Last week, the Florida Department of Health passed the emergency rule. In it, the state established a separate medical marijuana treatment center application process for farmers who are recognized class members of the Pigford Cases – a 1999 class-action discrimination lawsuit between the U.S. Department of Agriculture and Black farmers.
The suit claimed the federal agency had discriminated against Black farmers and failed to investigate complaints from 1983 to 1997. The USDA would eventually settle, distributing nearly $1 billion to 16,000 farmers. However, a consent decree allowed thousands of new claims to be accepted.
Florida farmers who are recognized class members under the lawsuit will not only have to complete a separate medical marijuana license under the emergency rule but also pay a non-refundable $146,000 fee.
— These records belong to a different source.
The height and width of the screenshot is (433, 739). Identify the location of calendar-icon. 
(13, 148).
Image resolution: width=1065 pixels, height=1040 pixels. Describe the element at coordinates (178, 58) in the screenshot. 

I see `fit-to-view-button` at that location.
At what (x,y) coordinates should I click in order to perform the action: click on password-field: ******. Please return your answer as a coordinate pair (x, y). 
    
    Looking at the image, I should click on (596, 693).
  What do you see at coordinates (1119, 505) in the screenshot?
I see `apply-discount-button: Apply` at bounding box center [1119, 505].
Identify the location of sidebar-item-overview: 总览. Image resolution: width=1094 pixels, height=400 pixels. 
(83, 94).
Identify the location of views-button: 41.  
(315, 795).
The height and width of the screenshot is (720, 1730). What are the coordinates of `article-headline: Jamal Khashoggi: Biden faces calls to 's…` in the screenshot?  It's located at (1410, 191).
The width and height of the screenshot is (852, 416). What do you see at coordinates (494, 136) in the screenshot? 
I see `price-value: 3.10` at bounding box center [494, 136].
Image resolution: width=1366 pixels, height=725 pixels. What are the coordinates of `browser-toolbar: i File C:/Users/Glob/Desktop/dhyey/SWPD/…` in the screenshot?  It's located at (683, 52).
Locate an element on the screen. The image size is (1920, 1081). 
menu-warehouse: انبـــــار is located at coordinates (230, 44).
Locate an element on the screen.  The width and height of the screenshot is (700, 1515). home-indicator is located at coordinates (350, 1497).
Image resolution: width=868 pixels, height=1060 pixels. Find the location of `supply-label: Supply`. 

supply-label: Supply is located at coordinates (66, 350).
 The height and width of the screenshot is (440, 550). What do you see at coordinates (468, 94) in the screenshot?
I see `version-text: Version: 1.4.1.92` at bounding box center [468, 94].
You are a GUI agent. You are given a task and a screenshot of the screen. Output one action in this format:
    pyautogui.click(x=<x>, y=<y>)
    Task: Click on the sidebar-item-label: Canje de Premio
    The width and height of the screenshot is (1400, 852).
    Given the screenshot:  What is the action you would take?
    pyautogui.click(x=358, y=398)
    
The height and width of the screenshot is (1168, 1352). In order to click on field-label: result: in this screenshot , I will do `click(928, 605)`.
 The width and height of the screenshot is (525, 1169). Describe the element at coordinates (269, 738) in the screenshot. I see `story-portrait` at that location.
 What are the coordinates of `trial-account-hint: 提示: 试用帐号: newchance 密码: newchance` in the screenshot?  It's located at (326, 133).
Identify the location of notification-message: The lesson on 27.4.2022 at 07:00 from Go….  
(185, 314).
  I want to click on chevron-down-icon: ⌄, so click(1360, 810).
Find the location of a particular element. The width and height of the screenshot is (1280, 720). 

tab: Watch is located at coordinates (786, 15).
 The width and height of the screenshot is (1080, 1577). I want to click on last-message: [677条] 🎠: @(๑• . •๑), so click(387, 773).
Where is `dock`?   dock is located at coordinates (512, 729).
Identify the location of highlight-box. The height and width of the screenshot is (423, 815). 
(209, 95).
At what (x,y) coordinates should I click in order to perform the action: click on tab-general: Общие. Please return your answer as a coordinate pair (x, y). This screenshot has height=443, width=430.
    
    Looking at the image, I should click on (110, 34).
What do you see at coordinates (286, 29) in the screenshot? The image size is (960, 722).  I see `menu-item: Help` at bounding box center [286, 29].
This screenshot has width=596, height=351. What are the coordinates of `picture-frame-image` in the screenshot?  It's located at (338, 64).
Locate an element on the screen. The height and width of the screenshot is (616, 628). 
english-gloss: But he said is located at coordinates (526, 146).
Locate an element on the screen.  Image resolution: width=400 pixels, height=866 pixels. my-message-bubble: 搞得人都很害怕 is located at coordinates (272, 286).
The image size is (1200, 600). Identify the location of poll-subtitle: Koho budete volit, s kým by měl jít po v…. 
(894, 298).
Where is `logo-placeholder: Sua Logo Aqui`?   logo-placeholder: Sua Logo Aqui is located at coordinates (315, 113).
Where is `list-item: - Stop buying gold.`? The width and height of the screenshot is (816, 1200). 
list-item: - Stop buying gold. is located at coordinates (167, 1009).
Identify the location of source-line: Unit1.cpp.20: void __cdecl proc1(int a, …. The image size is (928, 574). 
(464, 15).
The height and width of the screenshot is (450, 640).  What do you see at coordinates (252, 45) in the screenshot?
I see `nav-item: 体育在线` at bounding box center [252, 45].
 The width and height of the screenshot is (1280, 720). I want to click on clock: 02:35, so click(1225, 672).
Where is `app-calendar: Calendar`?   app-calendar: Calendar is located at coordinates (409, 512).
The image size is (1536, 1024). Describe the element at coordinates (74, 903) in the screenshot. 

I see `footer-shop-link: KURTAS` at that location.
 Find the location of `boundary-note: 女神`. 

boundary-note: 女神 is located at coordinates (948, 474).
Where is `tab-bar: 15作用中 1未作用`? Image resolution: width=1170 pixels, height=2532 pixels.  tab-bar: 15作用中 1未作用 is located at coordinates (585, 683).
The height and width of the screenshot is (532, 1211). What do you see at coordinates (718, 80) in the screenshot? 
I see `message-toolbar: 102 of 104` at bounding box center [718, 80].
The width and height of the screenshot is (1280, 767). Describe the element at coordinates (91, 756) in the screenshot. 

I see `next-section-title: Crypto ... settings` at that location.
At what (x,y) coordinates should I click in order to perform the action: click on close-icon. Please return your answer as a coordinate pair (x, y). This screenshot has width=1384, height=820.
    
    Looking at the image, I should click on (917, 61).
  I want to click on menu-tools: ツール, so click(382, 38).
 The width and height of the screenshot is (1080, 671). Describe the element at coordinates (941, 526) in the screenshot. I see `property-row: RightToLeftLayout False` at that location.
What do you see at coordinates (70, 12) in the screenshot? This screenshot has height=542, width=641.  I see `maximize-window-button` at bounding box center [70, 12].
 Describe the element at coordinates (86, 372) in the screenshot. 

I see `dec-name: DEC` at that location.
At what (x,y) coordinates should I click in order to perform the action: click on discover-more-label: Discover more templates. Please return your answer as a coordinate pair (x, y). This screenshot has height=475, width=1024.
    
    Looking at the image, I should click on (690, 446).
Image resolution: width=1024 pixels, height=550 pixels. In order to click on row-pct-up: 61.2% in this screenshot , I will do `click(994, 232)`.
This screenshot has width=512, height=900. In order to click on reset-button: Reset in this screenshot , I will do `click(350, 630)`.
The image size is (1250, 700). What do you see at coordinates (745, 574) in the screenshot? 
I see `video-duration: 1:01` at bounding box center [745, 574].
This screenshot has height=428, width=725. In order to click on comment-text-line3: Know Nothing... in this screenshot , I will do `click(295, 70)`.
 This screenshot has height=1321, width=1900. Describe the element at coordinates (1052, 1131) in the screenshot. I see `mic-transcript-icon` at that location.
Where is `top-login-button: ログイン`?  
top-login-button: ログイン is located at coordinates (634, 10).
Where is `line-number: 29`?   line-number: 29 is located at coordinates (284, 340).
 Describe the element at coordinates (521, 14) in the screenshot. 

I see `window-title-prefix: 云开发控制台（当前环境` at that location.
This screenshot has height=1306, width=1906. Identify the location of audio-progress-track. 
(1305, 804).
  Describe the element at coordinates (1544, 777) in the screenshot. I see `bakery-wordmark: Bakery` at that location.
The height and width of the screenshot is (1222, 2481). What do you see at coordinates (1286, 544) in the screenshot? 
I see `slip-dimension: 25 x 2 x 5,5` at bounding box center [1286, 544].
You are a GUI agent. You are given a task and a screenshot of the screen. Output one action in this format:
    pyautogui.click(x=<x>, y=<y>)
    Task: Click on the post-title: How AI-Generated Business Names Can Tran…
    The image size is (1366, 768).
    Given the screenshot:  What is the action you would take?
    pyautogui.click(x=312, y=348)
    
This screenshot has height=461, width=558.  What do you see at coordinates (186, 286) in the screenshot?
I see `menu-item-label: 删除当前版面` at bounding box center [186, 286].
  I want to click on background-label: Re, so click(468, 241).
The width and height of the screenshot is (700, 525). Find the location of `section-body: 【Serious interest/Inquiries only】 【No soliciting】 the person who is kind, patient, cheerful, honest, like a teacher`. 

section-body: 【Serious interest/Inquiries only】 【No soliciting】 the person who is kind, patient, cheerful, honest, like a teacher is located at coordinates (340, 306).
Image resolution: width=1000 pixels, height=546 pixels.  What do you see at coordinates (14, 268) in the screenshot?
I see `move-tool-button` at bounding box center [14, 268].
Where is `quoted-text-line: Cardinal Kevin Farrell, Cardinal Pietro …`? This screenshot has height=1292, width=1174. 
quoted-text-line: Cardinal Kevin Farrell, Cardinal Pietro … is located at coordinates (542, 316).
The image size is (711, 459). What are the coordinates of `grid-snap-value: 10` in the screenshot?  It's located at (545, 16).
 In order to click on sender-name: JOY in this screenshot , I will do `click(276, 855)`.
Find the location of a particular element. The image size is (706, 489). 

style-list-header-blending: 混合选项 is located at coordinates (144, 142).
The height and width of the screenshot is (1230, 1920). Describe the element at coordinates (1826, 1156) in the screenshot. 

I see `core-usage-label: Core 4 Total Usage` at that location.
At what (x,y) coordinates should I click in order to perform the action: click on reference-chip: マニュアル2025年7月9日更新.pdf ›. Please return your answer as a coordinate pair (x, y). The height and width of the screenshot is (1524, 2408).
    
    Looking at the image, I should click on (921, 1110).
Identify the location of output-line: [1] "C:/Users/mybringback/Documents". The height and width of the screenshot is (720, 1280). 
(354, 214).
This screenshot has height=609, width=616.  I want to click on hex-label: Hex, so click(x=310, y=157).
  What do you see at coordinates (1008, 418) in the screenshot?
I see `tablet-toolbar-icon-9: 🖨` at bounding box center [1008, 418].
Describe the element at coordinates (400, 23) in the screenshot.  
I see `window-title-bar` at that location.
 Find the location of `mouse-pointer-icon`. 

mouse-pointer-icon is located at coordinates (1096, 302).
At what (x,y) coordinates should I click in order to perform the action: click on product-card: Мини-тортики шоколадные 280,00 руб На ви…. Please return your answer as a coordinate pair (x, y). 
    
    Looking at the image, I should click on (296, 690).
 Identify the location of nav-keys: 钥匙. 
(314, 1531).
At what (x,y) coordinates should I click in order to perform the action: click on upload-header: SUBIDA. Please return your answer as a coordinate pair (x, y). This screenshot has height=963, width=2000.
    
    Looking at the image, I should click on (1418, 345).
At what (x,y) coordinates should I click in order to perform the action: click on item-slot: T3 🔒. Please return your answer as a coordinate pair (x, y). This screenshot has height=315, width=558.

Fried claims the fee is more than double what other farmers pay and adds more "extensive" requirements.
In a letter sent to Florida Attorney General Ashley Moody and Florida's Chief Inspector General Melinda Miguel, Fried wrote she fears the rule was created with "discriminatory intent."
"However, regardless of the intent, it will most certainly have a discriminatory effect," Fried wrote. She is calling on FDOH to revise the rule by making the requirements equal to those of other license applicants. She is also requesting the state begin its investigation into any discriminatory intent immediately.
For years, Black farmers have faced discrimination from the U.S. Department of Agriculture. In 1920, USDA reported more than 900,000 Black farmers made up the 6.4 million total farmers who worked in the U.S. A recent survey done by the department in 2017 revealed that the number has dwindled to just 45,508.